La legislación tributaria española es rígida, no se adapta fácilmente a los nuevos tiempos ni a las cambiantes circunstancias de la economía. Entre otras razones porque a las administraciones, la estatal, la autonómica y la municipal, sólo les preocupa una sola cosa: engordar las arcas. O como mal menor, recaudar lo mismo. Que los gravámenes que impongan repartan con equidad las cargas entre los contribuyentes no resulta prioritario. Y ésa, no otra, es la filosofía de un buen sistema fiscal. Impuestos sí, pero proporcionados y justos.

Con la crisis afloró en toda su crudeza un problema: el inadecuado mecanismo que aplican las haciendas para la valoración fiscal de las viviendas, locales y naves. Su desconexión con la realidad está penalizando ahora mismo, con el desplome de la construcción, a miles de personas que heredan o se ven forzadas a realizar una venta porque el impuesto de sucesiones, el de transmisiones patrimoniales y el de plusvalías son precisamente los principales afectados por el desbarajuste.

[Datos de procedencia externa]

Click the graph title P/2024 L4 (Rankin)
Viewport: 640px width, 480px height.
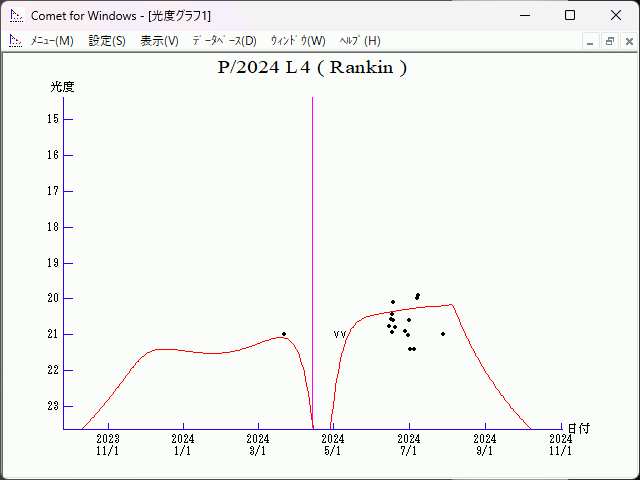[312, 68]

A efectos tributarios el precio real del inmueble sirve de poco. Los impuestos son liquidados en función de una tasación diferente que obtiene la Administración al multiplicar el valor catastral del bien por un coeficiente variable en función de su ubicación -en el caso de transmisiones y sucesiones- o de los años transcurridos entre la compra y la venta -en el caso de la plusvalía-. Así lo establecieron en su momento reguladores de épocas muy distintas ante la escasez de medios por entonces para verificar los términos verdaderos de las operaciones. ¿Quién no tiene aún presente en su memoria la normalidad con la que en España, a la hora de adquirir un piso, los promotores exigían una parte en dinero negro? Obviando con un método subjetivo de cálculo la cantidad declarada por los actores del trato, que ya se presuponía ficticia, las autonomías y los ayuntamientos pretendían garantizarse un buen bocado. Fue una solución pragmática, pero una auténtica "finta a la ley" para liberar al Fisco de la penosa tarea de conseguir pruebas directas de los engaños y sancionarlos.

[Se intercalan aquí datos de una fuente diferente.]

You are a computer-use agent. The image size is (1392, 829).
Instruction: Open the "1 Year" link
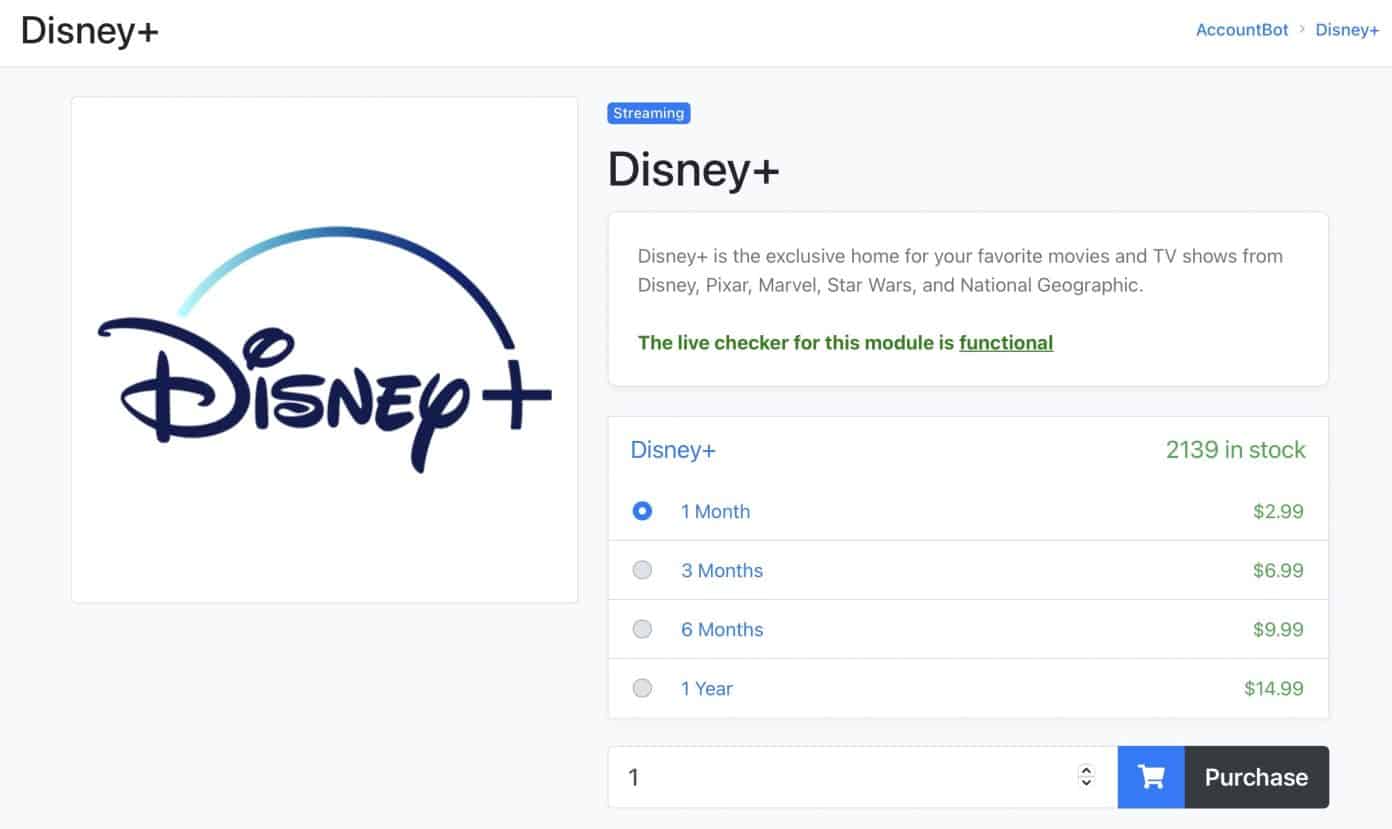(x=707, y=688)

En plena burbuja nadie protestó. Los contribuyentes salían favorecidos. El cálculo de la Administración tributaria quedaba muy por debajo de los precios de locura que llegaron a pagarse por una vivienda en la época dorada de los especuladores. El ciudadano se ahorraba entonces una cantidad importante en impuestos. Los gobiernos regionales y los ayuntamientos, en teoría perjudicados, miraban para otro lado porque lo compensaban con creces con las licencias de construcción. La crisis dio la vuelta a la tortilla. Ahora ocurre lo contrario.

Otro agravio. Una vivienda impecable y reformada tributa lo mismo que otra en pésimo estado ubicada en el mismo lugar. El Catastro, la base establecida para el cálculo, no hace el tipo de distinciones que sí son importantes para vendedor y comprador a la hora de pactar un precio. La vida cotidiana camina por un sitio y la administrativa por otro. Y en el colmo de las paradojas, hoy los ayuntamientos recaudan más por plusvalías que en pleno boom del ladrillo, un contrasentido. Por algo este impuesto, junto con el IBI, ha servido de sostén de los ingresos municipales durante el terremoto de la recesión.

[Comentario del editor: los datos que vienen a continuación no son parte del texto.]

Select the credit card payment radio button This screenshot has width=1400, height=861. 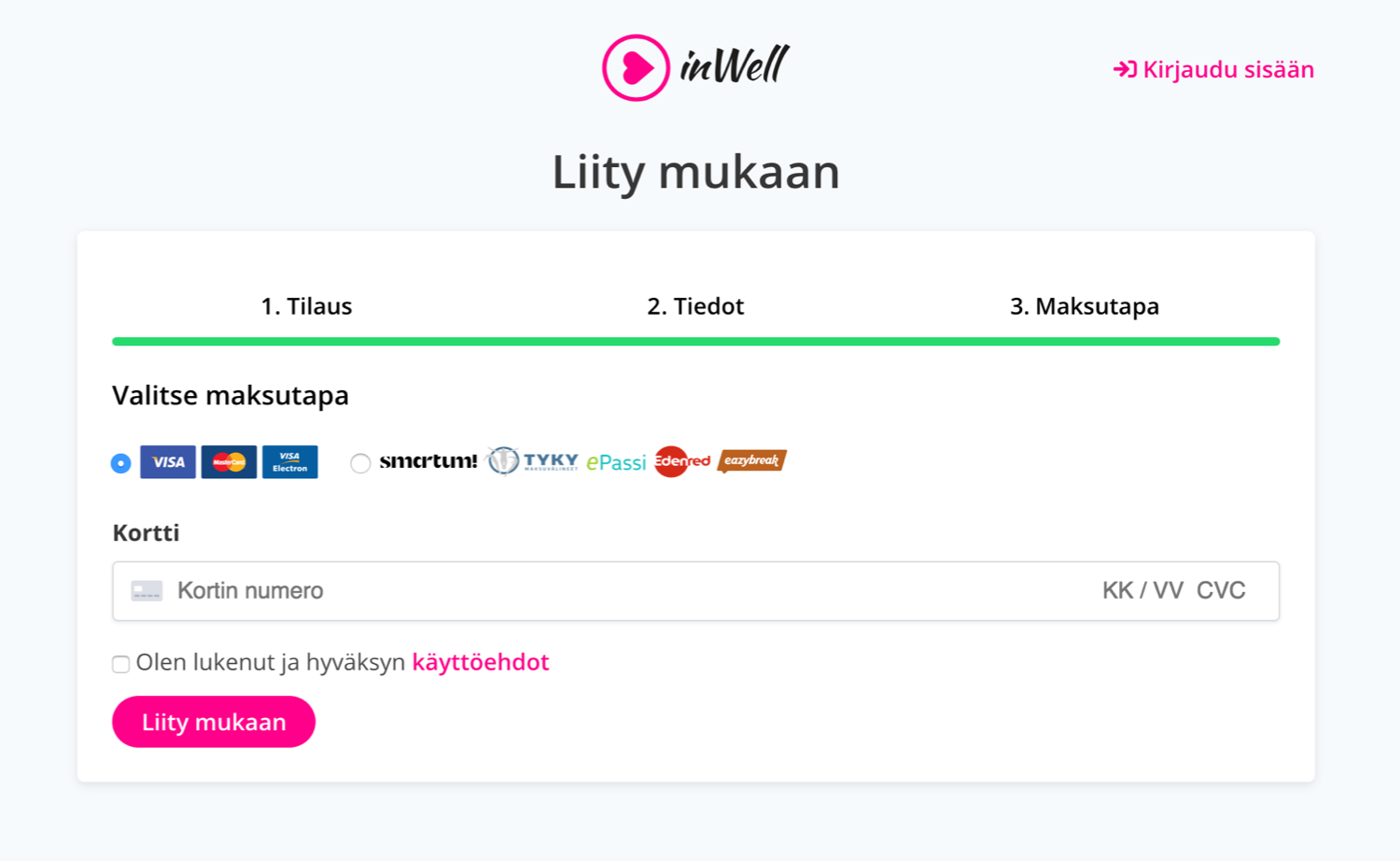(120, 463)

La doctrina del Tribunal Superior de Justicia de Asturias conocida esta semana marca el camino para rectificar las anomalías a favor del contribuyente. La región se suma así a una cadena de sentencias precedentes de otras magistraturas en la misma línea. El escandaloso desajuste está causando una alta litigiosidad pese al efecto disuasorio en costes y trámites de lanzarse a pleitear. Una prueba de que algo no funciona en el sistema tributario, necesitado de una reforma.

España recolecta en tributos en relación a su PIB uno de los menores porcentajes de la UE, pero mantiene un IRPF y un impuesto de sociedades a la cabeza de las economías desarrolladas. Tipos altos, recaudación baja: existe un claro problema de eficiencia. No sólo el fraude justifica la diferencia. La maraña legal de exenciones y bonificaciones merma las bases imponibles, llena de recovecos el acto impositivo, facilita la ingeniería fiscal agresiva de los grandes contribuyentes y sirve en bandeja vías de elusión a quien no depende de una nómina. Los asalariados, como siempre, carecen de escapatoria.